The House ethics committee last month found him guilty of 11 of 13 charges Rangel financial misdeeds, including submitting misleading financial statements and failing to pay all his taxes.
The chairman of the ethics committee, Democratic Rep. Zoe Lofgren of California, said the censure her committee recommended was consistent with a Democratic pledge to run "the most honest, most open, most ethical Congress in history."
She said Rangel "violated the public trust" while serving in influential positions including chairman of the tax-writing Ways and Means Committee.
Rangel's predicament pained his many friends in the House. His staunchest allies -- members of the Congressional Black Caucus and the New York delegation -- tried to reduce the punishment to a simple reprimand Thursday, but that effort failed by a vote of 267-146.
Before the final vote, the dapper congressman, wearing a blue suit and blue tie with a blue handkerchief, was humble before his colleagues.
"I have made serious mistakes," he said, apologizing for the "awkward" position his troubles had placed them in. He was at times contrite, saying that members of Congress "have a higher responsibility than most people" for ethical conduct and that senior lawmakers like himself "should act as a model" for newer lawmakers.
A half-dozen members spoke in his defense, arguing a reprimand was appropriate and that censure had been used for members found guilty of sexual misconduct. Lofgren, though, suggested that today, expulsion would be appropriate for those types of misdeeds.
It's a difficult sunset for Rangel's long career. A jovial politician with a distinctive voice, Rangel was re-elected in November with more than 80 percent of the vote despite being under an ethics cloud for more than two years. He has argued that censure is reserved for corrupt politicians -- and he's not one of them.
He also has been making a more personal plea, asking colleagues to remember that he won a Purple Heart after he was wounded in combat in Korea, to focus on his efforts for the underprivileged and to understand that he has great respect for the institution he has served for so long. He's tied for fourth in House seniority.
The House ethics committee painted Rangel as a congressman who ignored rules of conduct and became a tax scofflaw despite his knowledge of tax law from his long service on the tax-writing Ways and Means Committee.
Rangel chaired that panel until last March, when he stepped down after the committee -- in a separate case -- found that he improperly allowed corporations to finance two trips to Caribbean conferences.
Rangel shortchanged the IRS for 17 years by failing to pay taxes on income from his rental unit in a Dominican Republic resort.
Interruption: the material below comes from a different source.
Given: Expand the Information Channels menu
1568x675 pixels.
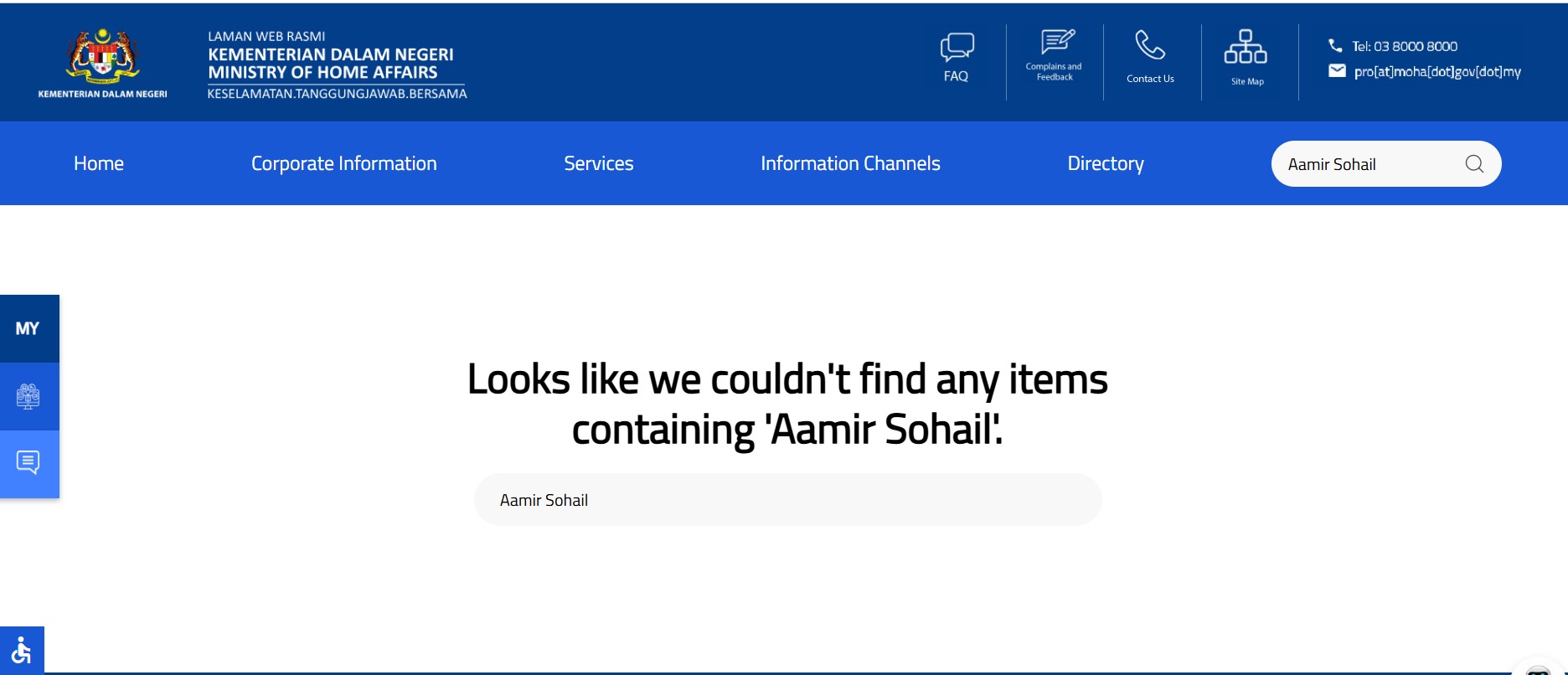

He filed misleading financial disclosure reports for a decade, leaving out hundreds of thousands of dollars in assets he owned.
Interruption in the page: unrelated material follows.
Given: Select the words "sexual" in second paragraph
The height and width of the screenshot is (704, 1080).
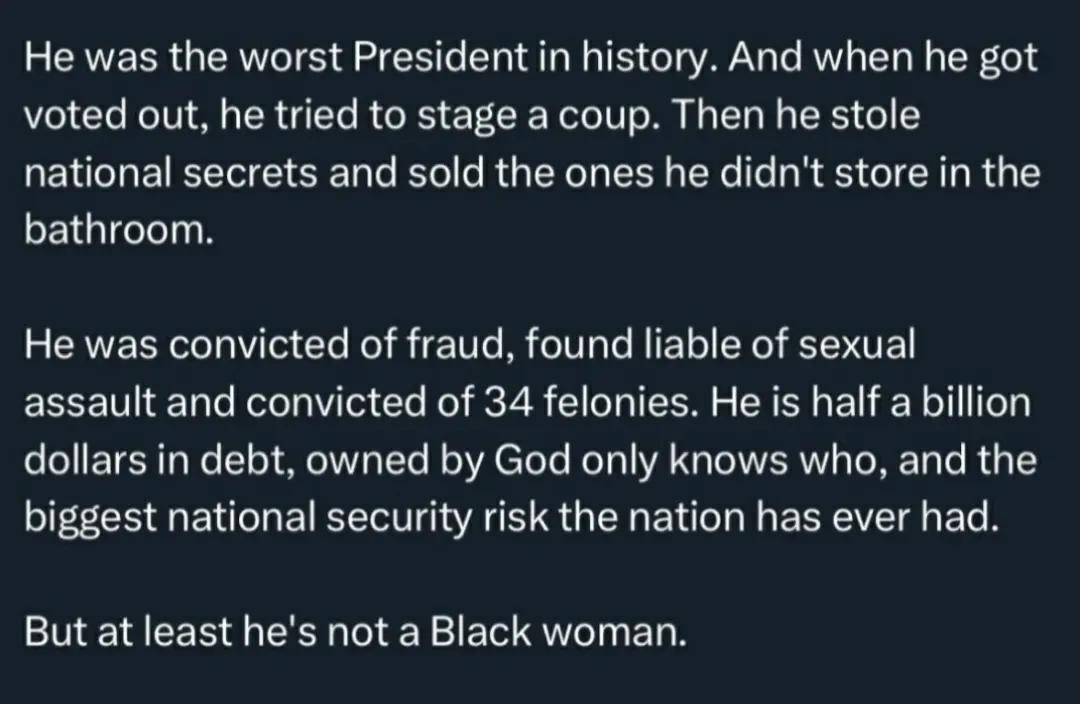Looking at the screenshot, I should point(857,345).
He used congressional letterheads and staff to solicit donations for a monument to himself: a center named after him at City College of New York. The donors included businesses and their charitable foundations that had issues before Congress and, specifically, before the Ways and Means Committee.
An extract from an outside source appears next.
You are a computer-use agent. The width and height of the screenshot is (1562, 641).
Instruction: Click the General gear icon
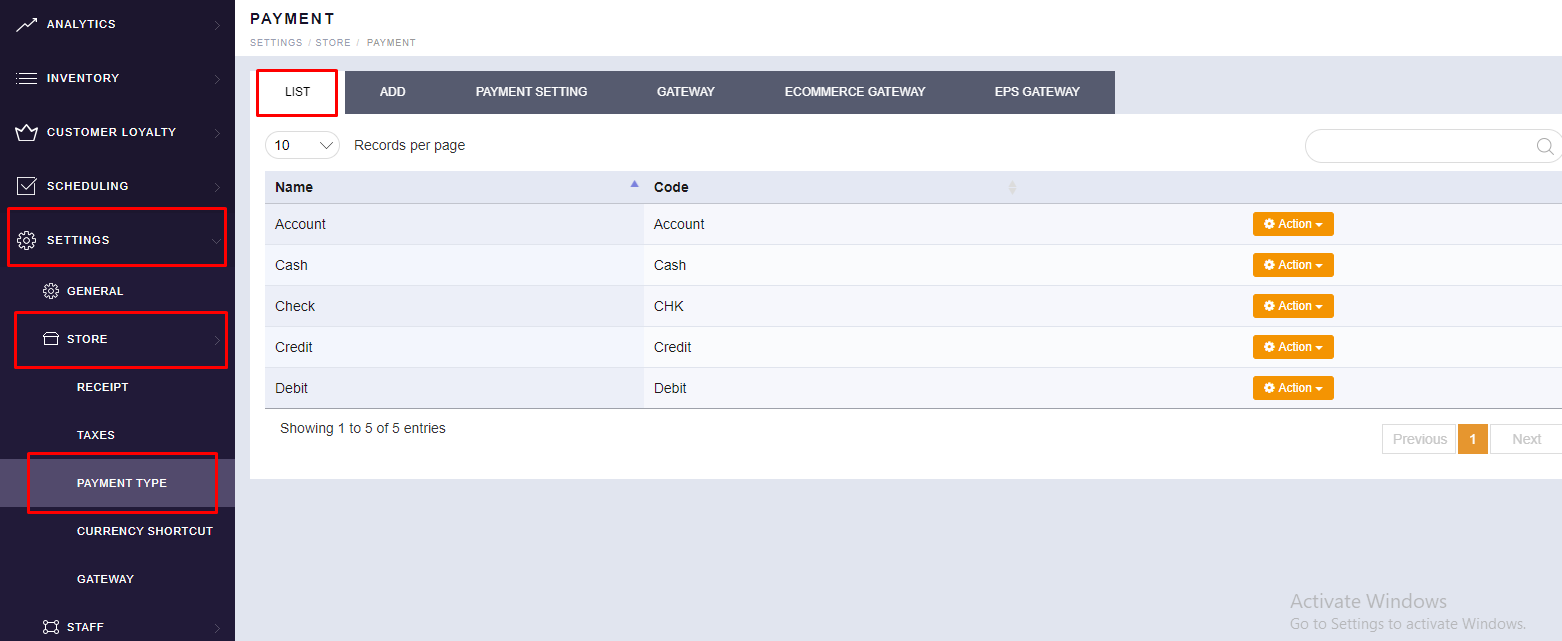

Rangel also set up a campaign office in the Harlem building where he lives, despite a lease specifying the unit was for residential use only.
He has paid the Treasury $10,422 and New York state $4,501 to fulfill an ethics committee recommendation. The amounts were to cover taxes he would have owed on his villa income had the statute of limitations not run out on his tax bills.
The last previous House censure was in 1983, when two members, Reps. Gerry E. Studds, D-Mass., and Daniel Crane, R-Ill., were disciplined for having sex with teenage pages. Nine House members have been reprimanded, the latest last year when Rep. Joe Wilson, R-S.C. was punished for yelling "You lie" at President Barack Obama.